26Dec - by aiuniverse - 0 - In Robotics

Source: analyticsinsight.net

Could giving robots voice help them learn human commands?

Robots have become an integral part of human’s daily lives. They help us in numerous ways, from performing complex tasks to lifting heavy weights and assisting the elderly, playing with kids, and entertaining people at events. They can interact with people in any scenario. However, construing a human language still a challenge for robotic systems. Training them with real-world experiences and knowledge about the world could help robots understand natural language.

People use language to express emotions, direct behavior, ask and answer questions, provide information, and ask for help. Language-based interfaces for robots require minimal user training and expression of a variety of complex tasks.

In a paper, researchers from MIT describes a new way to train machines. They noted that children learn language by observing their environment, listening to the people around them, and understanding what they see and hear. With keeping that in mind, they created a tool called semantic parser that mimics the experience of children learning a language. Parsers are already being used for web searches, natural-language database querying, and voice assistants. The system observes captioned videos and links the words that speakers say with recorded objects and actions.
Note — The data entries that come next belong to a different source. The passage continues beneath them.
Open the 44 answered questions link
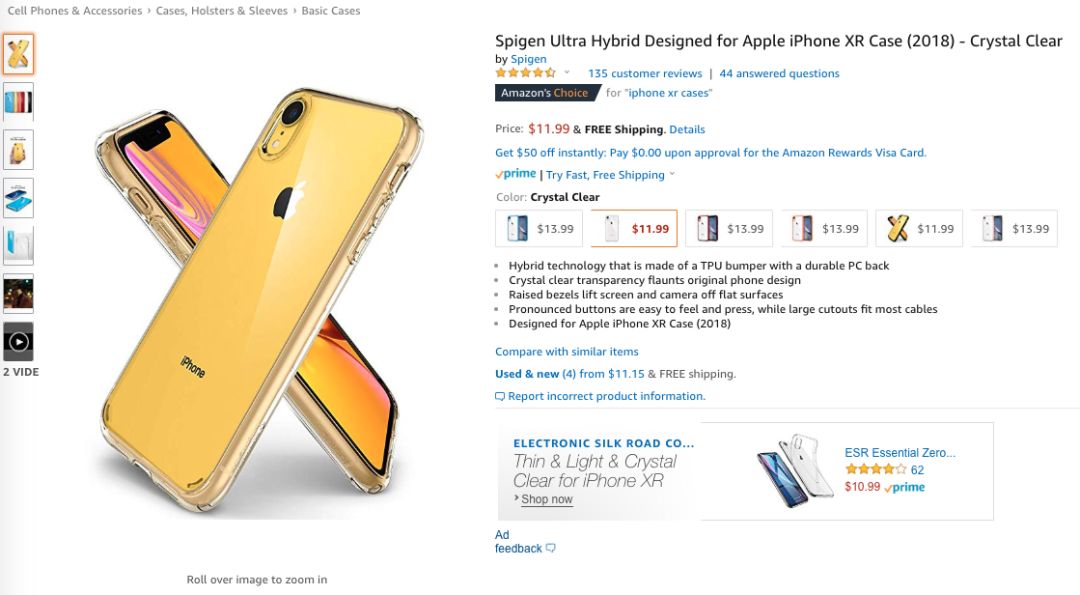Viewport: 1080px width, 595px height. point(779,73)
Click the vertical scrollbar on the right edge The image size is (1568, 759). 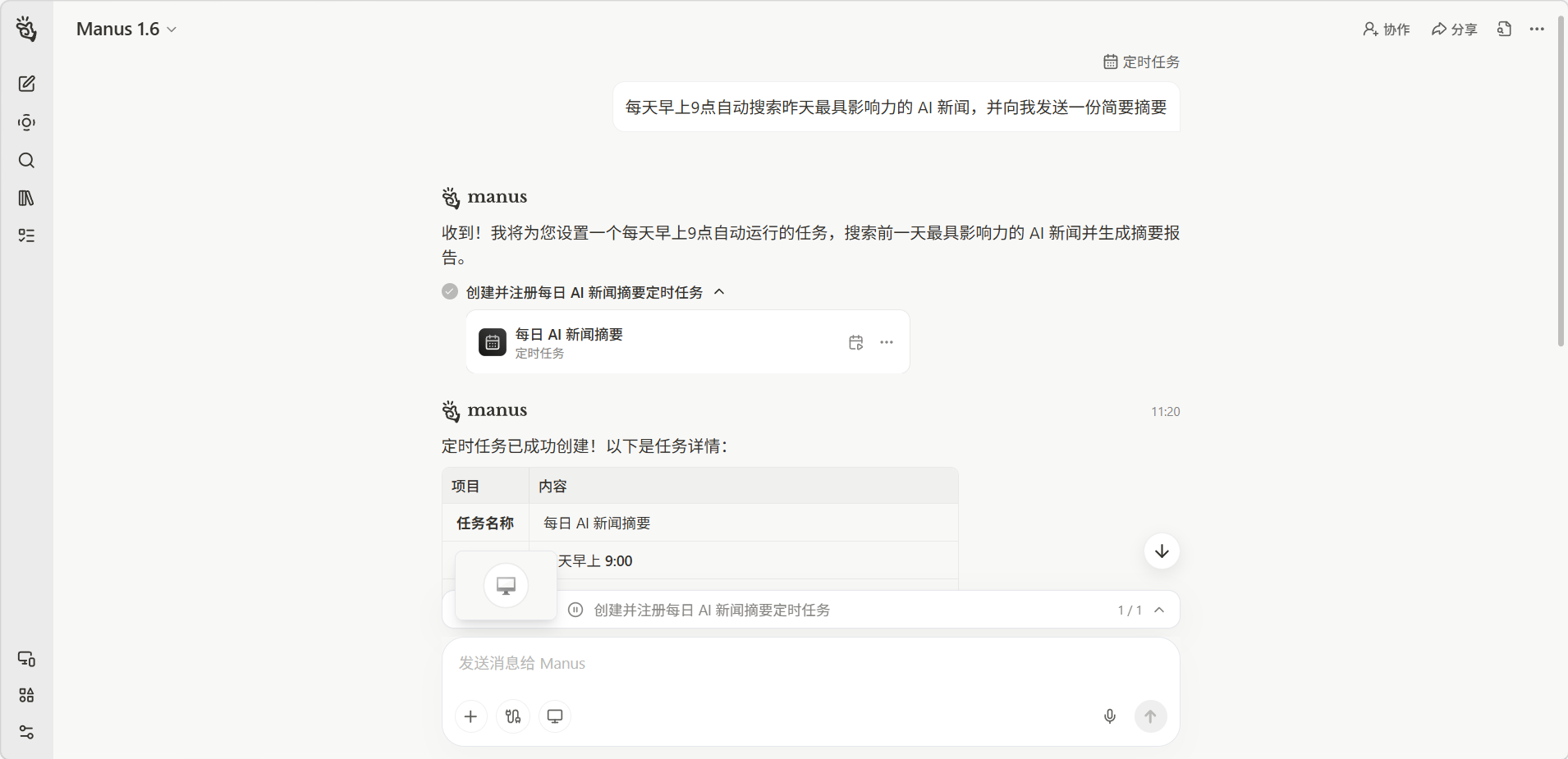tap(1561, 181)
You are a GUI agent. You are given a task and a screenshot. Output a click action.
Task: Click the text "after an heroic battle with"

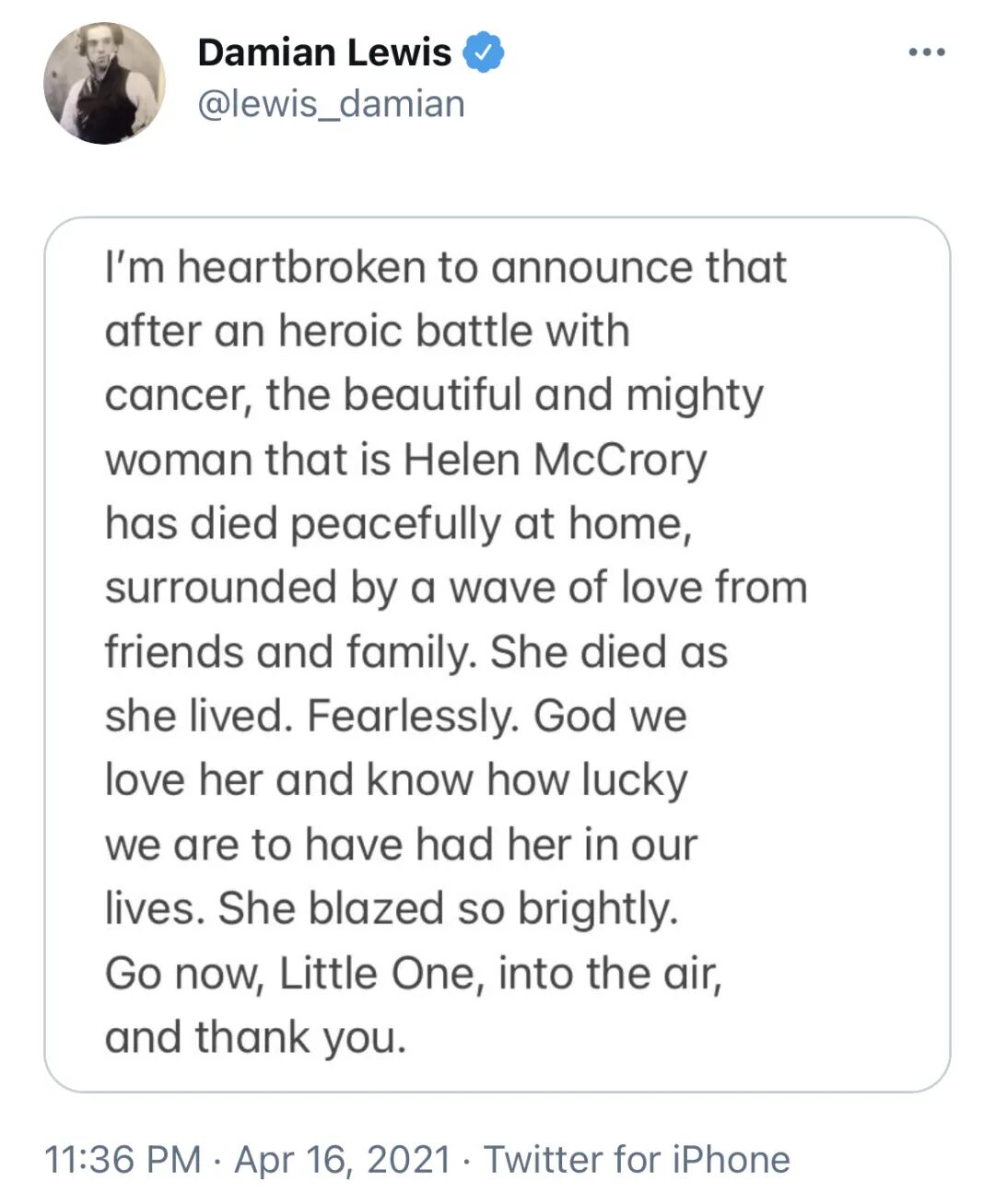coord(367,331)
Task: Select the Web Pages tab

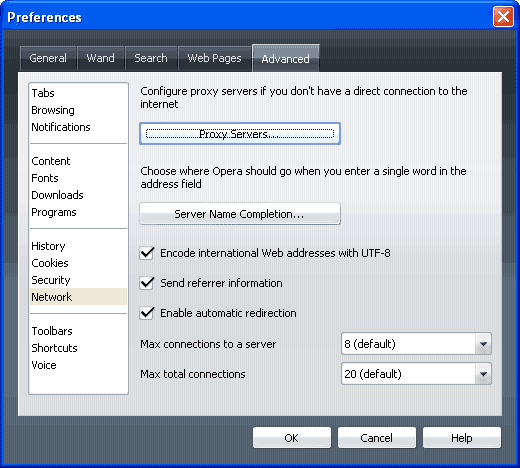Action: coord(214,58)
As parsers are trained in sentences annotated by humans, they could be used to improve natural interaction between humans and robots. According to the paper, a robot equipped with the parser could observe its environment to reinforce its understanding of spoken commands, even when the spoken sentences are not fully grammatical or clear.
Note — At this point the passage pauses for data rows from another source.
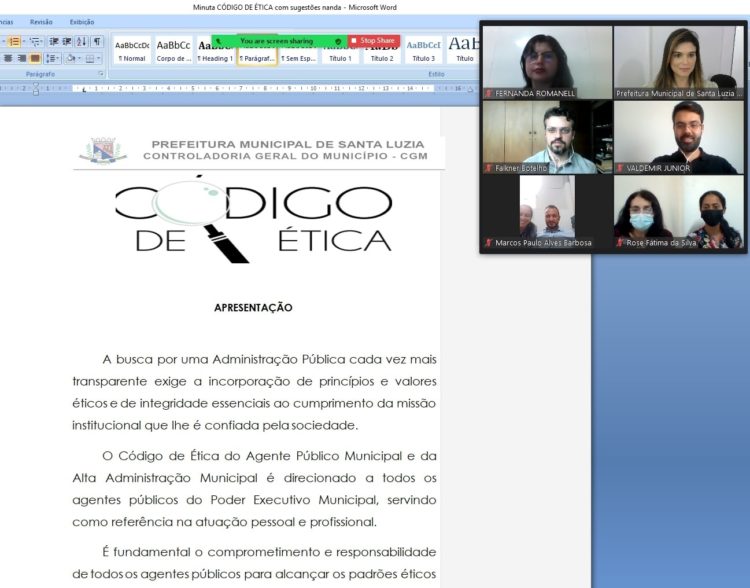Click the line spacing icon
The image size is (750, 588).
click(51, 58)
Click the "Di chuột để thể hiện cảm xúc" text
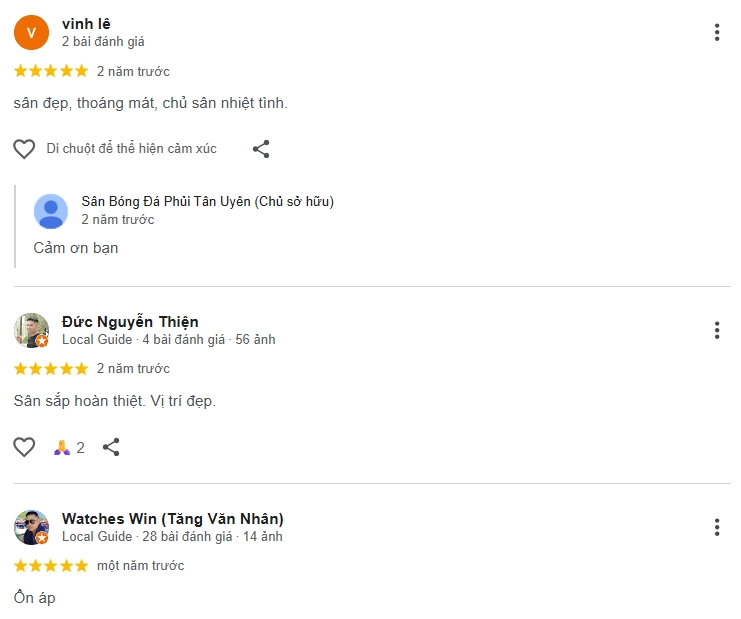This screenshot has width=741, height=619. (131, 149)
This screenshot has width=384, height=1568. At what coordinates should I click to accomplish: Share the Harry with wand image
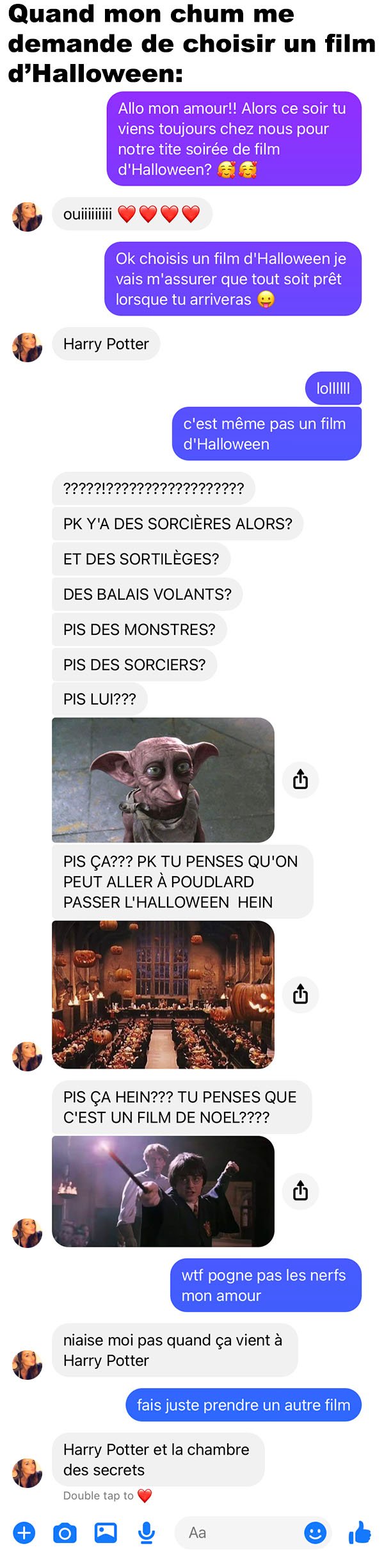click(300, 1190)
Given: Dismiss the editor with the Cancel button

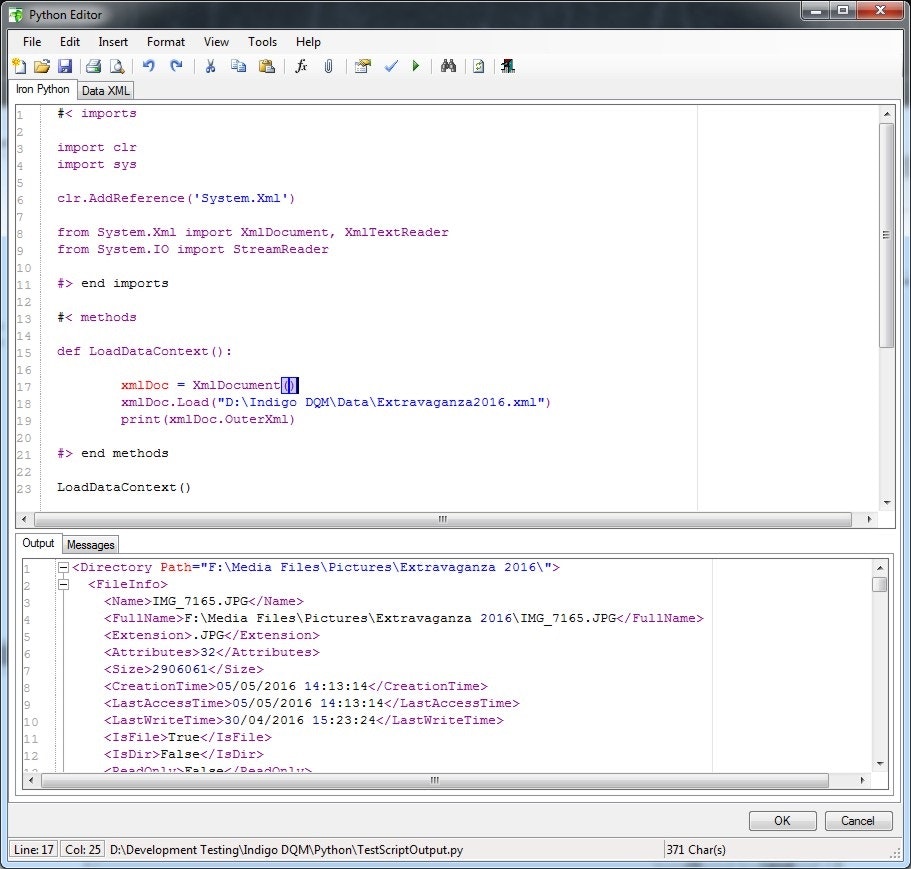Looking at the screenshot, I should coord(858,820).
Earlier, Analytics Insight reported that how giving voice to robots within healthcare influence human perception. Already, robots are delivering a wide range of healthcare services and opportunities to medical personnel and advancing patient care delivery. In this article, we noted how researchers at the University of Auckland and Singapore University of Technology & Design have been using speech synthesis techniques to create robots that sound more empathetic. As part of their study, researchers tested a hypothesis on how a robot’s voice can impact users’ understanding by conducting a simple experiment using a robot called Healthbot. They used a professional voice artist for the robot’s voice, which was recorded while reading dialogs in two voice variations: a flat monotone and an empathetic voice.

More broadly, teaching a machine to speak and making them able to recognize human voice is a crucial yet effective step as spoken language is the most intuitive form of interaction for humans. In 2018, it was reported that researchers in Japan attempted to bring audition, or power of listening, to robots. Proposed by Tokyo Institute of Technology Professor Kazuhiro Nakadai and Professor Hiroshi G. Okuno of Waseda University in 2000, “Robot Audition” is a research area. For this, they turned their research public and made it open-source software. This essentially helped them generate interest and diversified the research. Their research was officially registered in the IEEE Robotics and Automation Society.

So, when robots and robotics systems are able to learn and recognize the human language, they will have a more emphatic impact on people’s lives.